Im new to keeping a marine aquarium and i need a couple things cleared up. Right now my setup consists of:
-33 gallon aquarium
-living sea hydrometer/thermometer
-Stealth 150watt heater
-Coralife lunar aqualight deluxe lights
-Eheim filter
-Koralia power head

I still have to purchase water and live rock. Ive been doing my research but haven't found consistant answers for the following questions:

Cycle - how long after i place water and rock in my tank will it start?

During cycle should i be running everything(filter, powerhead, etc..) and changing lighting(switching from lunar lighting, etc..) as if fish were inside?

The best way to mix salt?

My lights have the bright white bulbs, lunar lights and LEDs. i am planning on keeping fish and coral, what are good lighting times? when should i change white to lunar, lunar to LED, and LED to lunar etc..?

Any help would be greatly appreceiated.

thanks.


----------



## Brian (Mar 14, 2006)

I don't know anything about marine but you have come to the right place...

Wilson or wtac will be able to help you, so can Rodeo.

Good luck.


----------



## wtac (Mar 17, 2006)

Just a Q, is the equiment new and have original packaging? If so, return the canister filter and get an AquaClear 60 or 110. It would be much easier using an HOB filter for the chemical media as it would be a MUCH simpler manner in changing carbon or any other chemical media compared to a canister filter. 
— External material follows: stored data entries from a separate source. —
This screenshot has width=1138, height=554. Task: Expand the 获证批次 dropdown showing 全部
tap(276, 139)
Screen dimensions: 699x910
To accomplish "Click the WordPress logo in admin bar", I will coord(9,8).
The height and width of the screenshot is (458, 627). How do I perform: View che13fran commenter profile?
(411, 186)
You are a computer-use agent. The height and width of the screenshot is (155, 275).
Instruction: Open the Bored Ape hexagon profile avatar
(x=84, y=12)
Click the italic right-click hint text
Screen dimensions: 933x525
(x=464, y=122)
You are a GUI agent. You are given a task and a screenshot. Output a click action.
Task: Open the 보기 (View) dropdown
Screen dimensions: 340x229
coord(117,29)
Since you are starting out w/an unsumped system, the only HOB skimmer that would trust and perform consisently is made by Deltec. The MCE300 would be the one to use but at a cost of $292.95 @JL Aquatics. Very reliable, consistent skimming, no honking ugly pump in the aquarium to feed it and will not all of a sudden overflow and drain the tank and soak the floor like other HOB skimmers. If that's a bit much to invest at this point, you will have to compensate for nutrient export by using carbon and PO4 absorbing media to help keep problematic algae to a manageable state as well as water changes. Again, changing media in a HOB filter is much easier than having to crack open, change media and prime a canister filter .

Making new salt water (NSW) is pretty simple. Ideally you sould be using RO/DI (reverse osmisis/de-ionized) water as it's the purest and cleanest form of water that you are going on the hobbiest level. Use a heater to warm it up to the desired water teperature (77-80*F) and gradually add salt until you get to a salinity of 1.023-1.024. If you have an air pump or powerhead, agitating/fizzing up the water will incorporate some O2 and help dissolve the salt. Once it has cleared up, then you can add it to the aquarium.
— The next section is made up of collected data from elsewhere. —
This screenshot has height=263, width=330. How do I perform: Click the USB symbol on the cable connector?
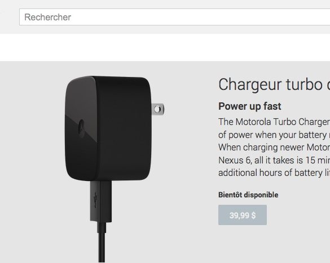point(95,200)
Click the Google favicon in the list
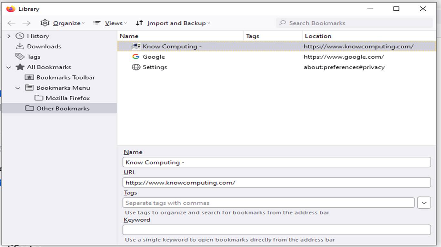 click(x=135, y=56)
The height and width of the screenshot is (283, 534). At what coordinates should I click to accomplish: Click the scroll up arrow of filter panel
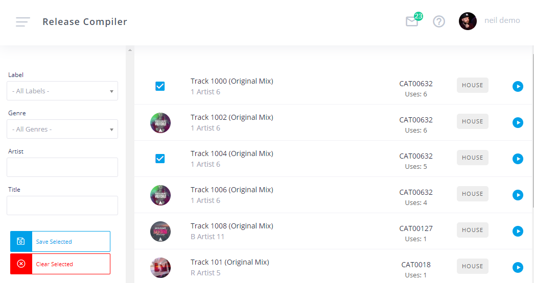pyautogui.click(x=130, y=50)
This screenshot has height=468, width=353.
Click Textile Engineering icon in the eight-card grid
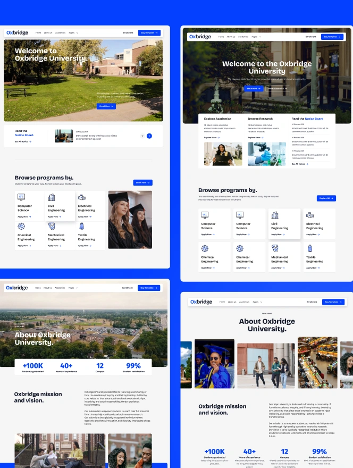pos(309,248)
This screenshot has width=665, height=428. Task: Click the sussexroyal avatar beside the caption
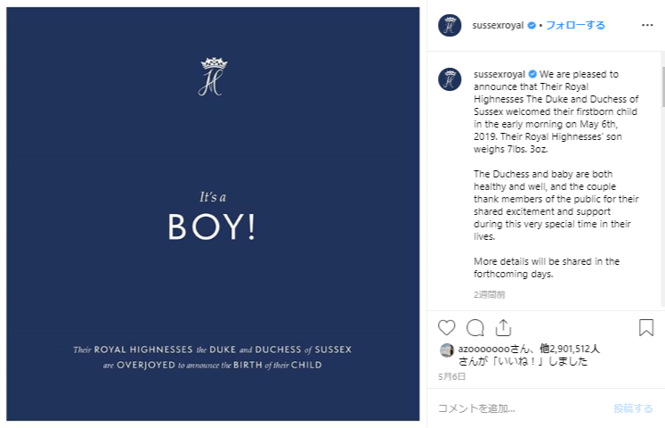pos(450,78)
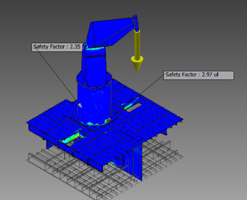Click the leader line from the 2.35 label
This screenshot has width=247, height=200.
point(56,74)
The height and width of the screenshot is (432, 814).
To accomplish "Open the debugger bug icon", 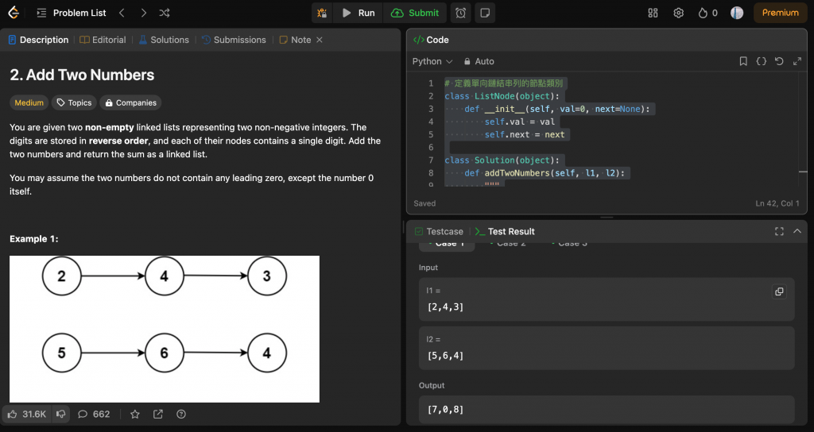I will click(322, 13).
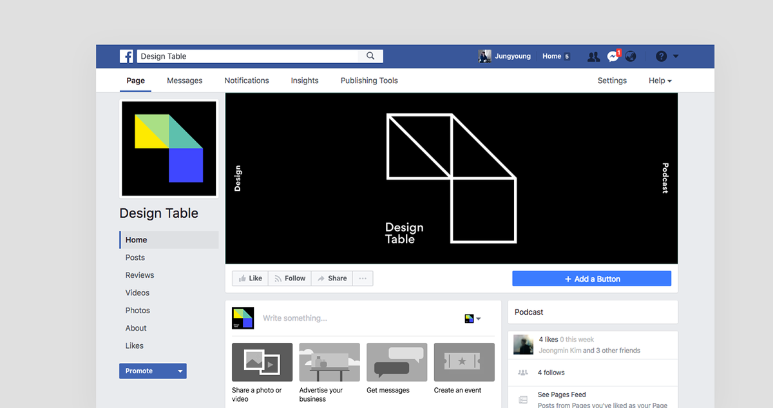Click the Facebook logo icon
This screenshot has height=408, width=773.
(126, 56)
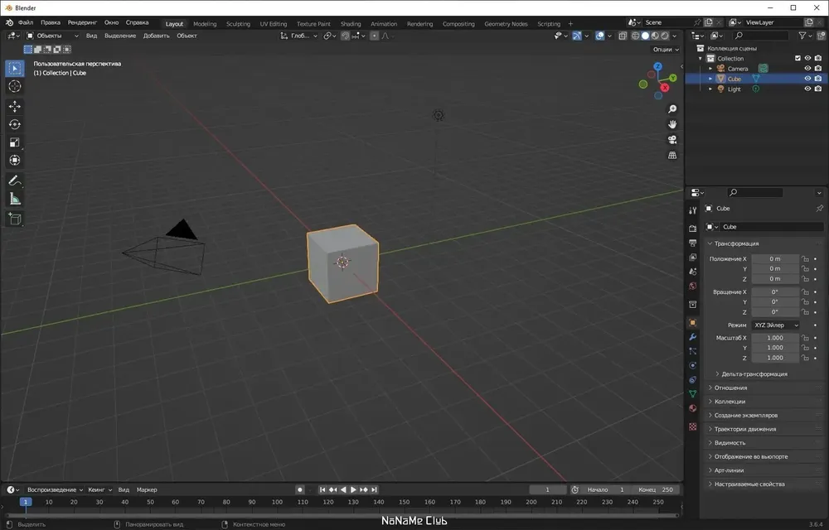Click frame 100 on the timeline
The width and height of the screenshot is (829, 530).
277,502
Note: The salinity I recommend is lower than the ideal 1.025 but on a 35gal, a water drop of 2" will raise the salinity from 1.023 to 1.025 as only water evaporates and salt remains.
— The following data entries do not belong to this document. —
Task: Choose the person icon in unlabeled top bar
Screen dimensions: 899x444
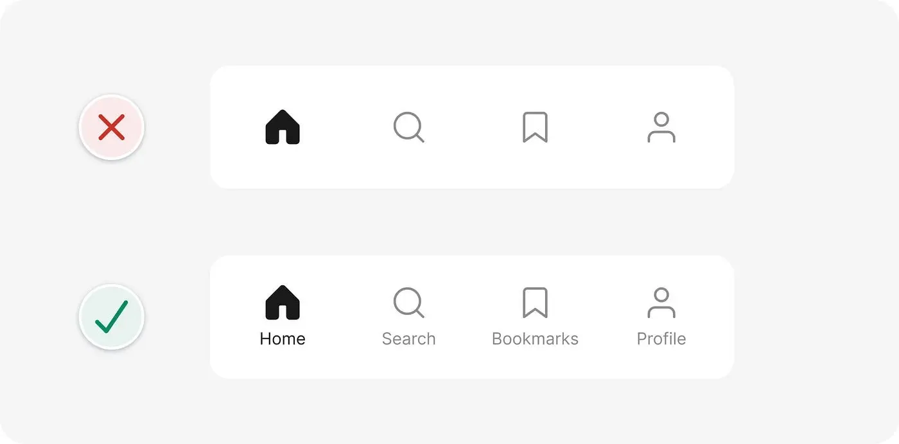Action: (661, 127)

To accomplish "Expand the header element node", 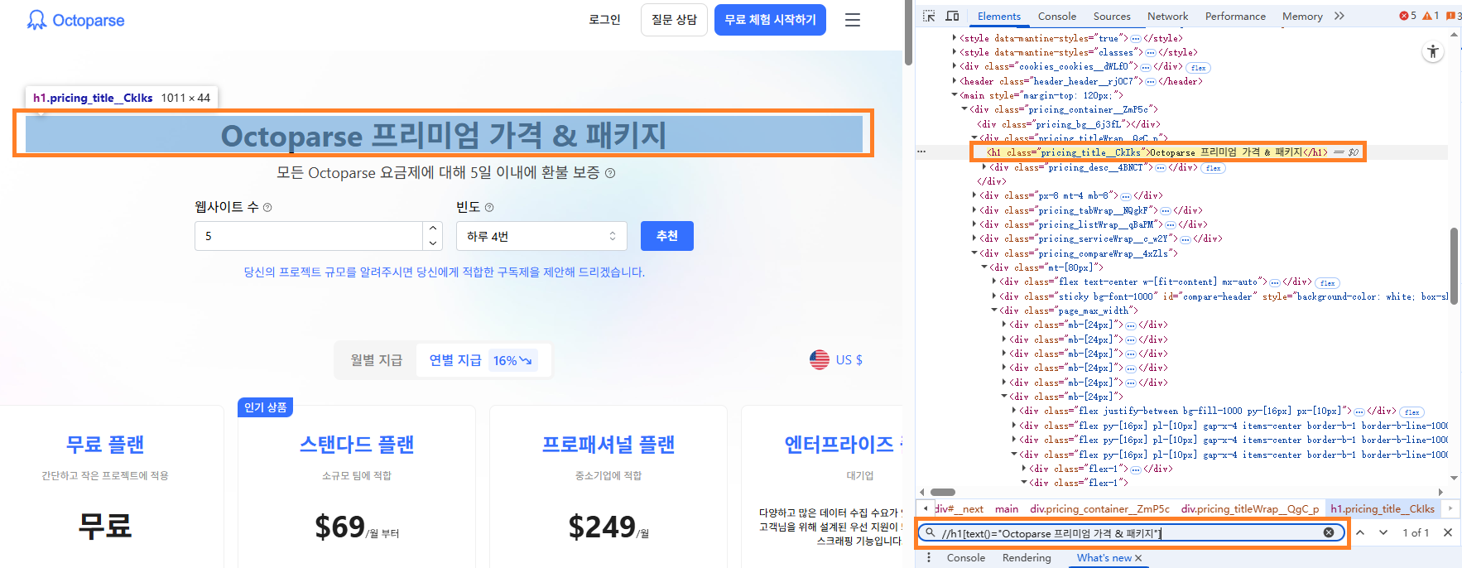I will [955, 81].
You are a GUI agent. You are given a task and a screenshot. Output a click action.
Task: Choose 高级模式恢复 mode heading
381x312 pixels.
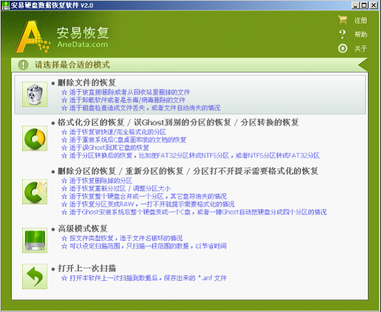(82, 228)
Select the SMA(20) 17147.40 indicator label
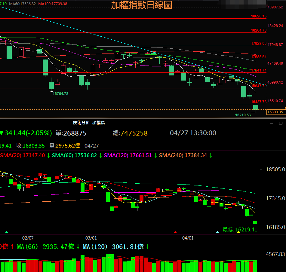 [x=23, y=155]
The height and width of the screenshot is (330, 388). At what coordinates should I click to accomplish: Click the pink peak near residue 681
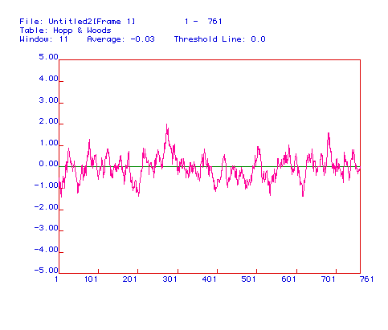point(329,134)
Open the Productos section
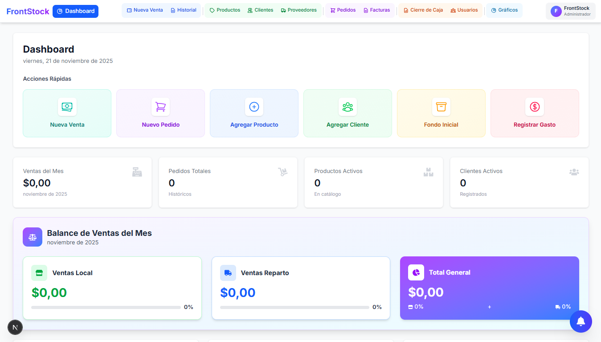Screen dimensions: 601x342 (225, 9)
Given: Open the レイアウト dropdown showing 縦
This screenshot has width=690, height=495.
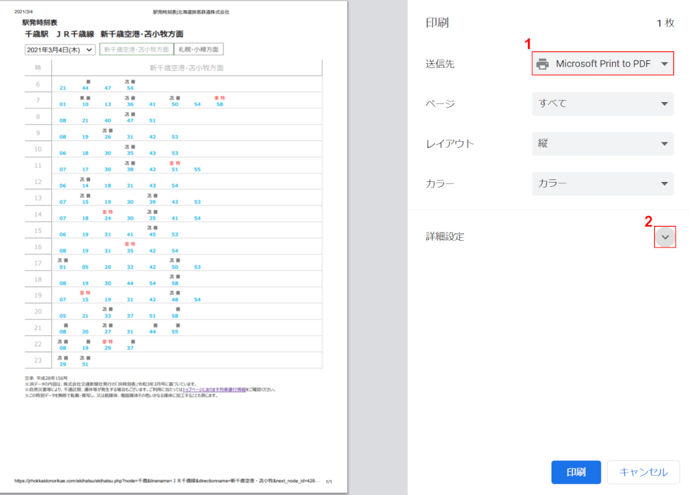Looking at the screenshot, I should (x=603, y=144).
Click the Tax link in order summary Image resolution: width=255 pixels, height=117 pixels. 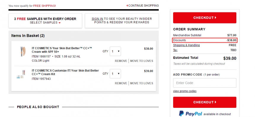point(175,50)
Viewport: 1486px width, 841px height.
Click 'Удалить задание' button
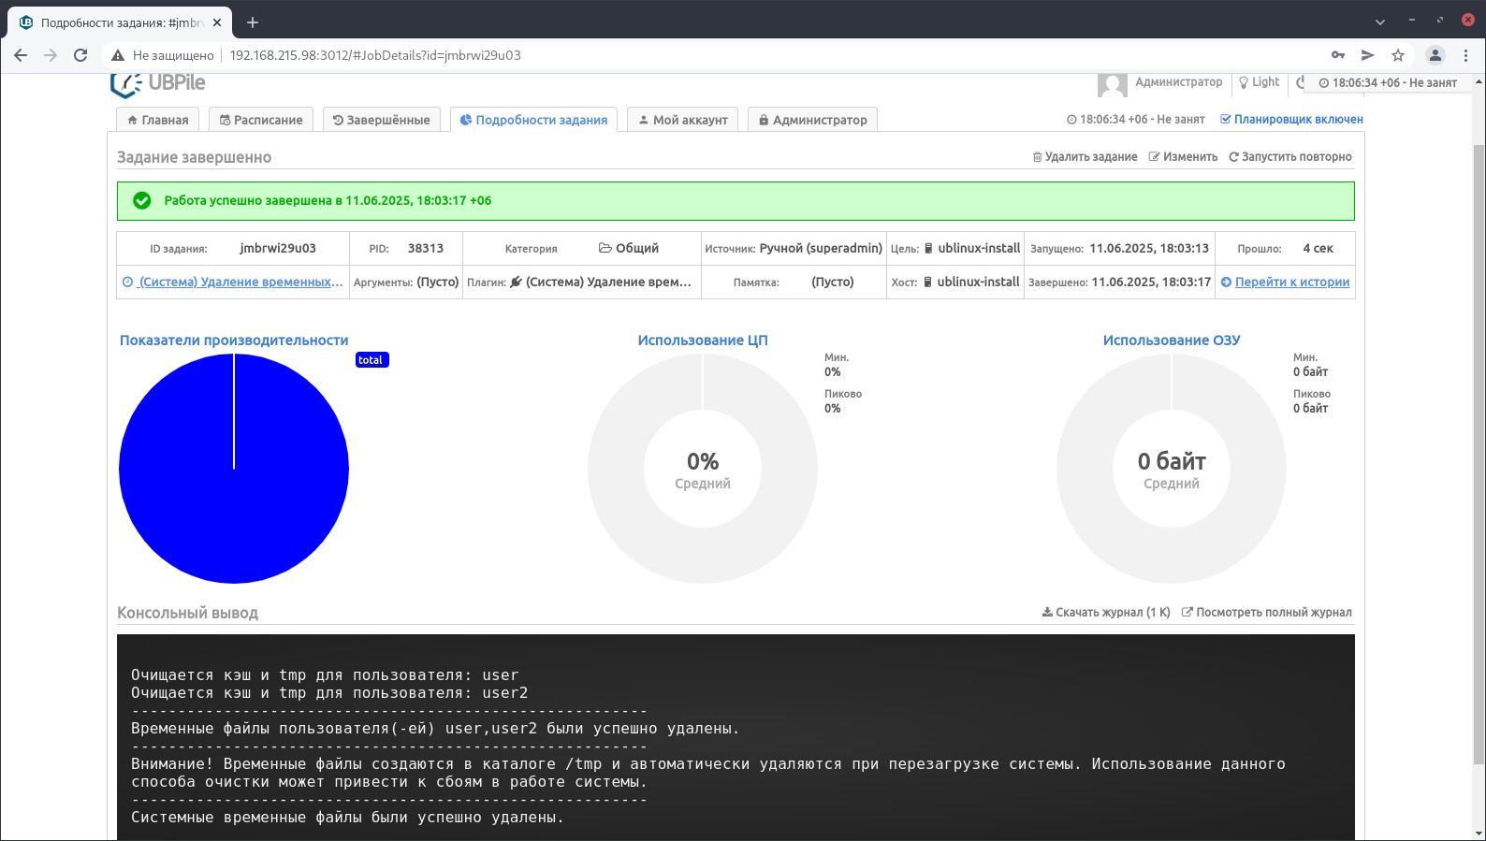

Depending on where you live, you can use tap water in the Toronto area but keep in mind that the extra "contaminants" can fuel unwanted algae growth as the system goes through the "cycling" process as well as dwn the road. I recommend that you do it "by the book" as the extra expense and effort in doing so will only increase your chances of success. The marine hobby is expensive enough and we all want to minimize losses and frustration and maximize enjoyment . 

Once everything is set-up and running, the cycling process starts after you liverock (LR). The degree of die-off from the LR will depend on how long it has been out of water from where you bought it until it gets into the water as well as the amount of visible life that's on the LR. Like freshwater cycling, it will go through ammonia to nitrite and then nitrate. 

While you are awaiting ammonia and nitrite to become ZERO, keep the lights off, especially the "white" lights as there isn't anything that will utilize the light energy except for algae. We want to keep that to a manageable state if not minimize it. Actinics are fine to have on. If there is some life on the LR, no more than 2 hrs w/the white lights.

How long will it take? If I had the answer, I'd be wealthier than Bill Gates...LOL! All I can say is test, test, test and keep a log book of the results and everything that you do. This method will help others help you if you run into issues as you are getting your feet wet...figuratively...LOL!

That should get you started on what to expect but please take your time researching and ask as many Q's so that you have a game plan and expectation as it's coming together. This will prepare you for the neat things that delevelop as, IMHO, the first SW is like having your first child or as I call it "first baby syndrome"...LOL! Every little "new thing" will cause some degree of alarm and knowing where to go and who to ask will help explain the new discovery.

That's all the sage advice I can give at this point of your journey. All the best and have fun in the process


----------



## Maddrox (Jan 26, 2008)

Thanks for the help Wtac. The filter was opened already so im just going to keep it, but ill keep your advice in mind should i get more into the hobby and decide to get a second tank. The skimmer i was planning on getting maybe a month~month n a half after i get everything setup, just doing water changes until i get one.


----------



## Rodeo (May 5, 2006)

Have sent you a PM


----------